On December 31, the editors of the Flint Journal printed an editorial asking Governor Snyder to go beyond just apologizing for the public health emergency caused by his administration Flint and open up state records to federal investigators, so it could be determined how it came to pass that the people of Flint were not only provided with contaminated drinking water for a significant period of time, but told by the administration that they should ignore the warnings of public health officials and continue to drink it. Well, while Snyder has yet to agree to make his correspondences public, things took a positive turn earlier today when the office of the U.S. Attorney’s Office made it public that they would be launching a formal investigation into the Flint water crisis… Before we get to that, though, here’s a clip from the Flint Journal editorial referenced above.

…The seeds of the water crisis began when the state installed an emergency financial manager to oversee Flint in 2011. While Flint local leaders bear the responsibility for their inability to manage the city’s finances, they were not in position of control when a decision was made to save money by switching the city’s drinking source. And as we know now, that resulted in elevated blood lead levels for untold numbers of Flint’s citizenry.

The apology, and the resignations, confirm that state leaders know they did not do enough when concerns were raised about water quality. In fact, attempts were made by the state and its appointed managers to place the blame for the switch on local Flint leaders. As the controversy unfolded, the Snyder administration tried to discredit health concerns raised by Flint citizens and doctors, then very late in the process acknowledged the mistakes that were made.

We urge Snyder to take a series of corrective actions to ensure transparency, heal a wounded city and re-establish confidence in the political process:

• Drop executive privilege and release all of his communications on Flint water.
• Request an investigation from the U.S. Attorney’s office so that subpoenas can be issued.
• Replace every lead water service line in the city of Flint.
• Start a process for compensating families whose children have elevated levels of lead in their blood.
• Return Flint to local control…

That first part, about executive privilege, in case it’s not clear, refers to the fact that Michigan is one of only two states in the country in which records from the governor’s office are not subject to Freedom of Information Act (FOIA) requests. [This, I’m sure, helped Michigan earn the title a few weeks back of being the least transparent and accountable of all 50 state governments in the United States.]

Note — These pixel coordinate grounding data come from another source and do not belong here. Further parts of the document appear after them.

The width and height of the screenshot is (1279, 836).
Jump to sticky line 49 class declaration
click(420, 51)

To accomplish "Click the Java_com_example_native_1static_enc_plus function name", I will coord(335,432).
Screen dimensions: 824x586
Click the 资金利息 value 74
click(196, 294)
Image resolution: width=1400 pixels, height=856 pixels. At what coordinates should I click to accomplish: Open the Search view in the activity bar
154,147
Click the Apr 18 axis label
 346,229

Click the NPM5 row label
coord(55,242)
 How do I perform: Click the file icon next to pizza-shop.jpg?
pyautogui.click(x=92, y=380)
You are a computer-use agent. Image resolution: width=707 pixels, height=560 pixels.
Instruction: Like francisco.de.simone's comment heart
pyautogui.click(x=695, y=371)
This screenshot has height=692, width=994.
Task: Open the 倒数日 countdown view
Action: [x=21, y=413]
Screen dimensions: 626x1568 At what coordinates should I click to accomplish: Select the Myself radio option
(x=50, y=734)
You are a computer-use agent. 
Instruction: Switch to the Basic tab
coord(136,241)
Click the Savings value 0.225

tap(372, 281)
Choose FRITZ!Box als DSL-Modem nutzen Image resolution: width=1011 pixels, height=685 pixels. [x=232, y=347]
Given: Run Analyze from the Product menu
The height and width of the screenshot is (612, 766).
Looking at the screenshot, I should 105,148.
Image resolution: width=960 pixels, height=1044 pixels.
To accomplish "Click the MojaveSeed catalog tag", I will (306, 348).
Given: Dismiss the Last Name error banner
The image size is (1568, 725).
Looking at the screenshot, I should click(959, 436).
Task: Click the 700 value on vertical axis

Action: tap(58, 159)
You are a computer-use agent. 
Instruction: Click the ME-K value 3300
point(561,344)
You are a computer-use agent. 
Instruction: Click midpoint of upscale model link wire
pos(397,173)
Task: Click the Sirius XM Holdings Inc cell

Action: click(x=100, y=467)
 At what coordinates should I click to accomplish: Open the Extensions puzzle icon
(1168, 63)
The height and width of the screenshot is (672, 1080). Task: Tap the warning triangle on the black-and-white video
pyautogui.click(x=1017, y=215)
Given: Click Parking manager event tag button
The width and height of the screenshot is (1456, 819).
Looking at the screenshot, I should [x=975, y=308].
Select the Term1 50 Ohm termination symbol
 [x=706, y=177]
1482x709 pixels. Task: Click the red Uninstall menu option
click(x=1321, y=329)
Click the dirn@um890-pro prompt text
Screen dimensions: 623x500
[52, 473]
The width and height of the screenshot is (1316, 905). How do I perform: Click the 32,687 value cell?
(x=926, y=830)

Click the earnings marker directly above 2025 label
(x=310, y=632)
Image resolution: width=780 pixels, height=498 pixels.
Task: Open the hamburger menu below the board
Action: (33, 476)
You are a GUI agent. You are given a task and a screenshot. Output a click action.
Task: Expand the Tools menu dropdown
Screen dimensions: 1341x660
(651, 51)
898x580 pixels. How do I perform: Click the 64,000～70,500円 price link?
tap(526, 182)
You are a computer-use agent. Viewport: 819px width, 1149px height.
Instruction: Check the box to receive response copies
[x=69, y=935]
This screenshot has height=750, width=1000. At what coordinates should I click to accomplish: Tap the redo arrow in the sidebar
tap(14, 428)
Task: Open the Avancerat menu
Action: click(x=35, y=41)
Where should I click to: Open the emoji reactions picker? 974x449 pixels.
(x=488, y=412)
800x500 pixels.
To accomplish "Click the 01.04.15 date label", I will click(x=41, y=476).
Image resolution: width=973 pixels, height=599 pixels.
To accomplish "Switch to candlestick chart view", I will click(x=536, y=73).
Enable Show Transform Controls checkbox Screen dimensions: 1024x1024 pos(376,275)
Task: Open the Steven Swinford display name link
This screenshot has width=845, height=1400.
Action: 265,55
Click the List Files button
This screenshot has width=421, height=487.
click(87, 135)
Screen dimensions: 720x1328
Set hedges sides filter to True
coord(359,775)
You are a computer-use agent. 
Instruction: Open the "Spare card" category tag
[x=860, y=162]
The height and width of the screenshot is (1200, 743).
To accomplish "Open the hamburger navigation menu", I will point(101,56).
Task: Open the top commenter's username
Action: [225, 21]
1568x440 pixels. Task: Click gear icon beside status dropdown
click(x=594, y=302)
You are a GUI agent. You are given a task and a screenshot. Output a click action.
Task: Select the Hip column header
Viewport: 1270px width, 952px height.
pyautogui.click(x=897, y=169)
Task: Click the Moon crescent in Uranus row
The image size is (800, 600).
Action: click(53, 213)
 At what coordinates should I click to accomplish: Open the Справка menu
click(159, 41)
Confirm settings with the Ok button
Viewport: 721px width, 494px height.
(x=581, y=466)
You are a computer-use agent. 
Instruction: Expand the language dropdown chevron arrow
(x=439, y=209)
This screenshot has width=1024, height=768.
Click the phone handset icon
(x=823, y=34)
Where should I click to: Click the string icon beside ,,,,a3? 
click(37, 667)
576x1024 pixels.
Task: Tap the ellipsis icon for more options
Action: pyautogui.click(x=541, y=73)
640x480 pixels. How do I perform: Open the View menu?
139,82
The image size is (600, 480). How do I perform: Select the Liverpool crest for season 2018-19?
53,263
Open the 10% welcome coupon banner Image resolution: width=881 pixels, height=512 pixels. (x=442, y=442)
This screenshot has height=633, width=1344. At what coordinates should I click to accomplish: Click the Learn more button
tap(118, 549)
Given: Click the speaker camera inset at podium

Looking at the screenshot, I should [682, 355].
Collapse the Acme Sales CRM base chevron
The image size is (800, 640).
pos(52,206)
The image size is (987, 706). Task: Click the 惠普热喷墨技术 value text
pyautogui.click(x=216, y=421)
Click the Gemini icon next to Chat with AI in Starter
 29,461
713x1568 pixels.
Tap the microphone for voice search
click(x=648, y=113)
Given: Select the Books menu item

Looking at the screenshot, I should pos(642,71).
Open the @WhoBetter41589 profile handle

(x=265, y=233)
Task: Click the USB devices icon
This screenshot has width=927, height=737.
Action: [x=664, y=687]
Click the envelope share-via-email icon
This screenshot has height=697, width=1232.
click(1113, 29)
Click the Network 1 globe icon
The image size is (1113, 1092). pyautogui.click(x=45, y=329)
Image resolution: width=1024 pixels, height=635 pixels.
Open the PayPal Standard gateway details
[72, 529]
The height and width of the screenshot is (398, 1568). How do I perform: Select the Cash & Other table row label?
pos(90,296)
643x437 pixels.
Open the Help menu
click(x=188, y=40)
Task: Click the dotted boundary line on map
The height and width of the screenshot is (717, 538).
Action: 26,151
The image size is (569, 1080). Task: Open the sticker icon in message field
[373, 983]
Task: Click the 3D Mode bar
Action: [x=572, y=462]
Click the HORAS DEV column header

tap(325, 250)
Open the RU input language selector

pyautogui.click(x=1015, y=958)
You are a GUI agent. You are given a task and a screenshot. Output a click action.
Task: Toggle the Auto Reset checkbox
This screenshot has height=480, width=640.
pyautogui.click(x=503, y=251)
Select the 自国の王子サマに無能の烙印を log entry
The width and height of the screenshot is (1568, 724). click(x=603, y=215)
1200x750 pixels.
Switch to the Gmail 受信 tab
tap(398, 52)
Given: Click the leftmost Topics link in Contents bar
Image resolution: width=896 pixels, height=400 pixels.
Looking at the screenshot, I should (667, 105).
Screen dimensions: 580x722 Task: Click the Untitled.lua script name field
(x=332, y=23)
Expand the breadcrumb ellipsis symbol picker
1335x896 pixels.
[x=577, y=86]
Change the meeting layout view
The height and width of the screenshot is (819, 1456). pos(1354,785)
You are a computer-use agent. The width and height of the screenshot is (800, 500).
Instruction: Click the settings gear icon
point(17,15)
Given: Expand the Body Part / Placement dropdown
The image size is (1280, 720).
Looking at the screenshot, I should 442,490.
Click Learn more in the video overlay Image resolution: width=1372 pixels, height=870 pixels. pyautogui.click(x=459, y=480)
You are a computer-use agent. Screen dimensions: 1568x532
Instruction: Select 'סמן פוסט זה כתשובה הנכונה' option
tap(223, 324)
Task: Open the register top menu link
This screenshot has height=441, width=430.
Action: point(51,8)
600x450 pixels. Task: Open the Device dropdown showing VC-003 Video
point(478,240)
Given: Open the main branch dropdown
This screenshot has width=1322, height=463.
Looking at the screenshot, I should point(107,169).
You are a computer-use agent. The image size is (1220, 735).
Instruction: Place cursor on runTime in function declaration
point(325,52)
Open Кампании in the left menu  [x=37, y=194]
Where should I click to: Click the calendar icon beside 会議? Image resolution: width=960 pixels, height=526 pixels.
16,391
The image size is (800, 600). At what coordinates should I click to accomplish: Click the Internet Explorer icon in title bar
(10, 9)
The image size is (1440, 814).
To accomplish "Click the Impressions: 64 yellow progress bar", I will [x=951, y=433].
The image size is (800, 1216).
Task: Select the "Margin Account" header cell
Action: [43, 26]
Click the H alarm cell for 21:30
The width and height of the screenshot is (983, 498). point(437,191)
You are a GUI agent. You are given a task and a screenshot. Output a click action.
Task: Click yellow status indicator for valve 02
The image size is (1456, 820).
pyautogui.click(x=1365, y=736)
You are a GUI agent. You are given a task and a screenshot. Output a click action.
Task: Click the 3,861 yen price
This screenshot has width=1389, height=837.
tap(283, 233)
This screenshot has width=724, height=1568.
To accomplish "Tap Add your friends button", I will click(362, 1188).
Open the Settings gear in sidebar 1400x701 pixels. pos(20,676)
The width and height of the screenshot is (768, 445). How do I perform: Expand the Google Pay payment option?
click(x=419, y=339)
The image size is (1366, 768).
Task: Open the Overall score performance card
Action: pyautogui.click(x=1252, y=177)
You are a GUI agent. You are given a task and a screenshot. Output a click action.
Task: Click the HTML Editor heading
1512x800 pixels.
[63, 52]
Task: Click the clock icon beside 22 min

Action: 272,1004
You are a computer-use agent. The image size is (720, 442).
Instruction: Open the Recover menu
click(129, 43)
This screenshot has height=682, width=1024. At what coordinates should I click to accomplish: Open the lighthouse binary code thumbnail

For what it’s worth, we’re being told by the administration that efforts are being made to increase transparency and accountability… According to a recent MLive report, “A spokesman for Snyder said the governor has worked to increase transparency and accountability in state government and has pledged to cooperate with the Flint Water Task Force that the governor appointed in October.”

That’s right… In an effort to increase transparency and accountability, Governor Snyder pledged to cooperate with members of a task force that he appointed… This, by the way, is the same task force, that, just a few days ago, issued their preliminary report, which placed all of the blame for what happened in Flint squarely at the feet of Michigan Department of Environmental Quality (MDEQ) Director Dan Wyant, some distance from the Governor’s office.

But the noose is tightening. Last night, Rachel Maddow once again featured the issue on her national MSNBC broadcast, urging federal investigators in the U.S. Attorney’s Office to get involved. And, as I mentioned above, today the Justice Department confirmed that an investigation is underway. [Can you hear the shredders in Lansing tonight?]

Here, before we go any further, is the segment of Maddow’s show last night about calls for an investigation of the Snyder administration.

And, here, from the Detroit Free Press, is a clip from their article this afternoon about the involvement of the U.S. Attorney’s Office.

…Gina Balaya, spokeswoman for the U.S. Attorney’s Office in Detroit, said Tuesday her office is working with the U.S. Environmental Protection Agency on an investigation. She would not say whether the investigation is a criminal or civil matter.

“We’re just confirming that we’re looking into it,” Balaya told the Free Press.

She said the U.S. Attorney’s Office doesn’t normally confirm nor deny the existence of an investigation, but it made an exception in this case because of the number of inquiries it was receiving from Flint residents. She would not place a time line on the investigation.

“In an effort to address the concerns of Flint residents, the United States Attorney’s Office for the eastern district of Michigan is working closely with the EPA in the investigation of the contamination of the City of Flint’s water supply,” she said.

The U.S. Attorney’s Office is an arm of the U.S. Justice Department. There have been numerous calls for a Justice Department investigation into the lead contamination of Flint’s drinking water while the city was under the control of a state-appointed emergency manager, resulting in a spike in lead levels among Flint children. Lead can cause irreversible brain damage and has been linked to behavioral problems…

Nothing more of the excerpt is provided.